What to do ::
What is needed is an exact copy of the lines in the entries below from the one holding "Given: Select the Ściana wall tool" through the one holding "Task: Go to the Home page", pictures excluded.

Stored records
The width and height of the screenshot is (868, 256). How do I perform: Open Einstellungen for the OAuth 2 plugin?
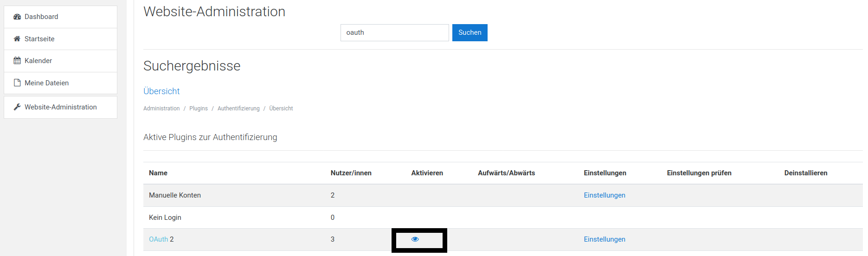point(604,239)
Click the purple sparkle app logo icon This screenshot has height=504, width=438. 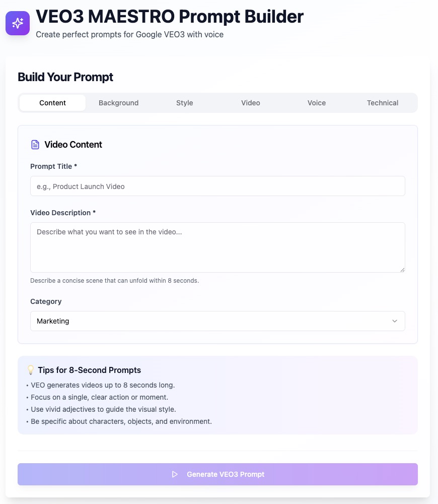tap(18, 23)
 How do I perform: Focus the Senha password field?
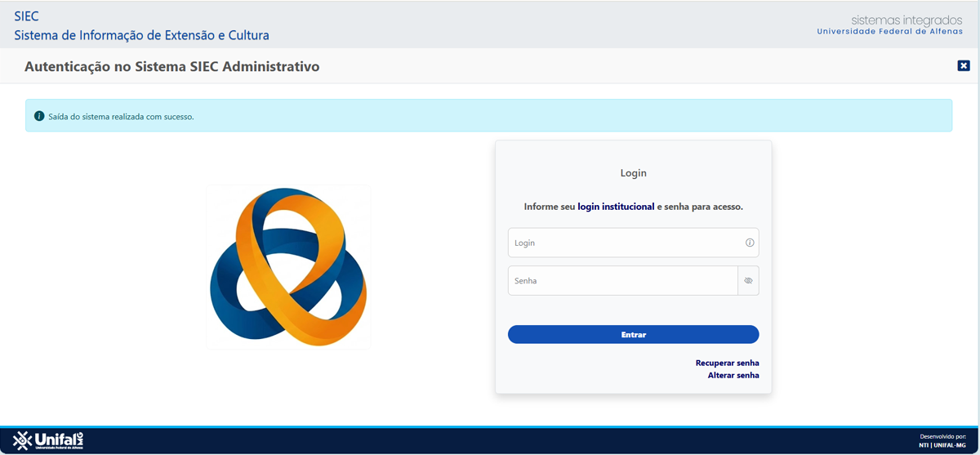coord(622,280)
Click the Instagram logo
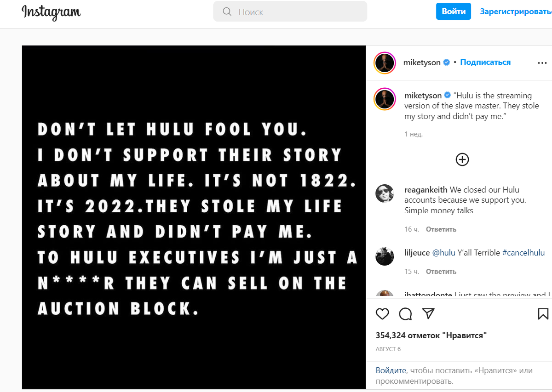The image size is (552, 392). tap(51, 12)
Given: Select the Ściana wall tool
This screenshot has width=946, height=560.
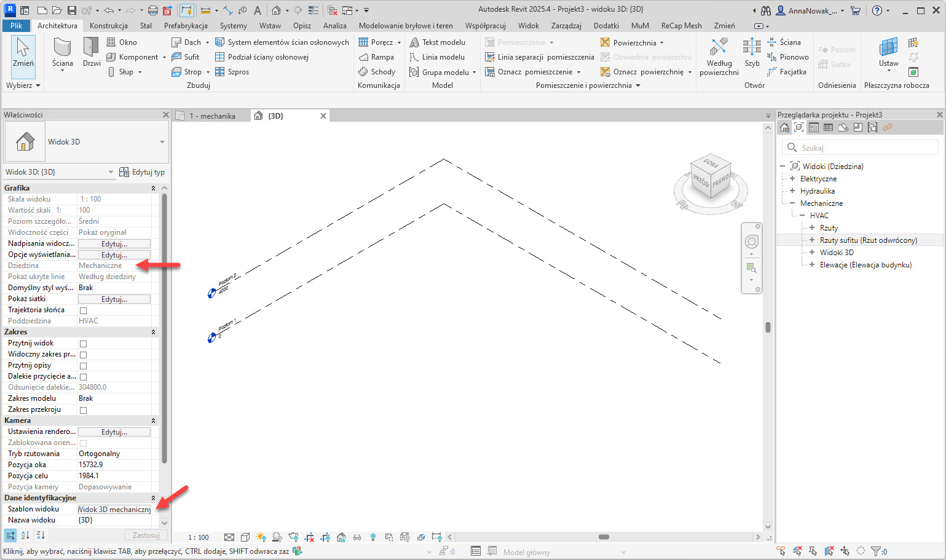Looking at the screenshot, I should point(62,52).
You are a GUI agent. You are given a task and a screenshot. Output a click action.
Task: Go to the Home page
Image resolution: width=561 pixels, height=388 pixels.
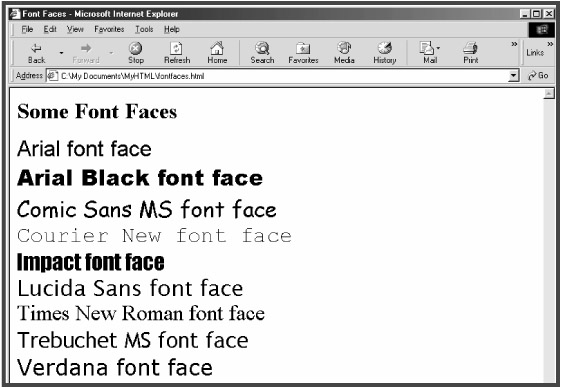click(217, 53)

==

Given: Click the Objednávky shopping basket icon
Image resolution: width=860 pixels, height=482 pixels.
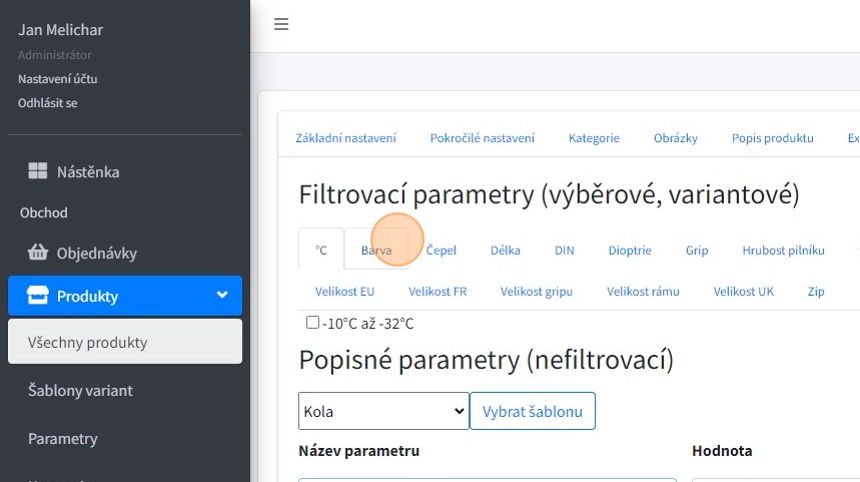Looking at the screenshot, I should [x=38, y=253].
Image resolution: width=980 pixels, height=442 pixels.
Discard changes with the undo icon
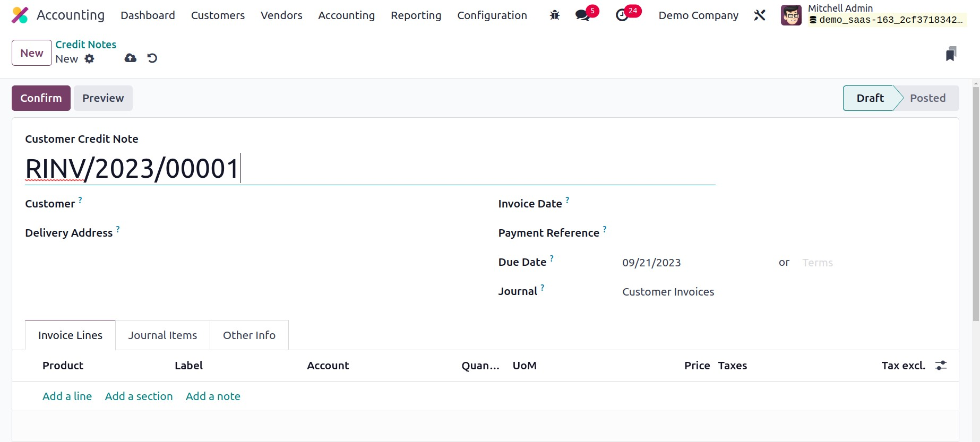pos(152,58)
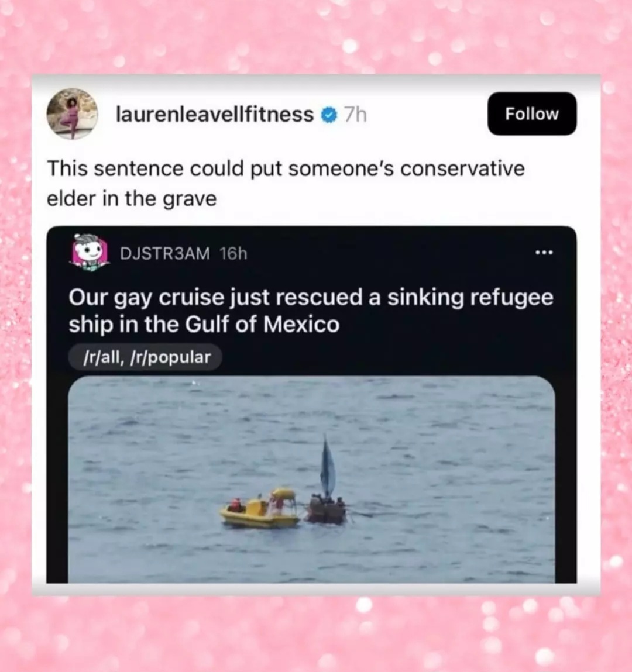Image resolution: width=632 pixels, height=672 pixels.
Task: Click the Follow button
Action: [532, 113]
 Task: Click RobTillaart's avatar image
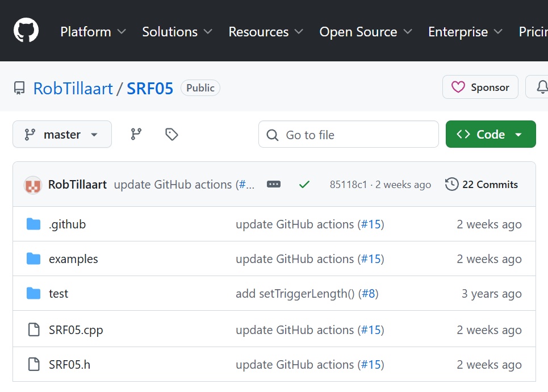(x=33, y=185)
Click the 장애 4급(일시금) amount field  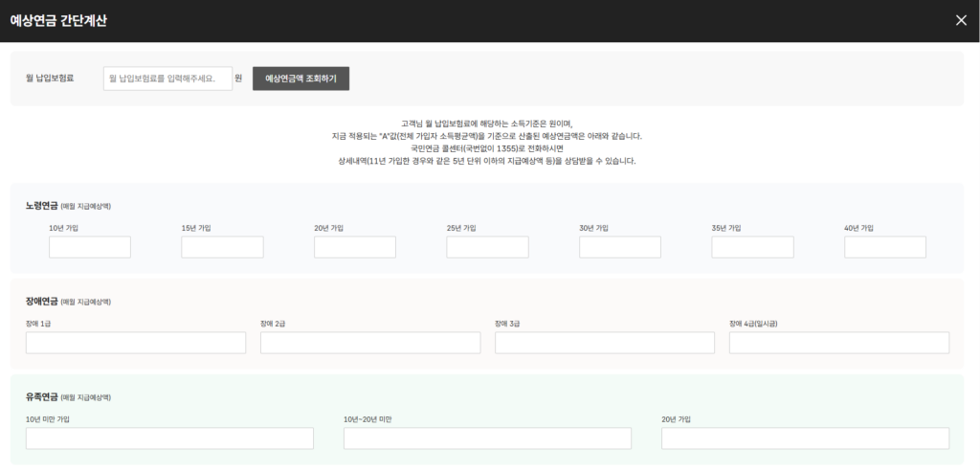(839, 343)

Result for this exercise ::
Given: Select the Ściana wall tool
This screenshot has width=946, height=560.
Looking at the screenshot, I should point(62,52).
You are a GUI agent. You are given a task and a screenshot. Output a click action.
Task: Go to the Home page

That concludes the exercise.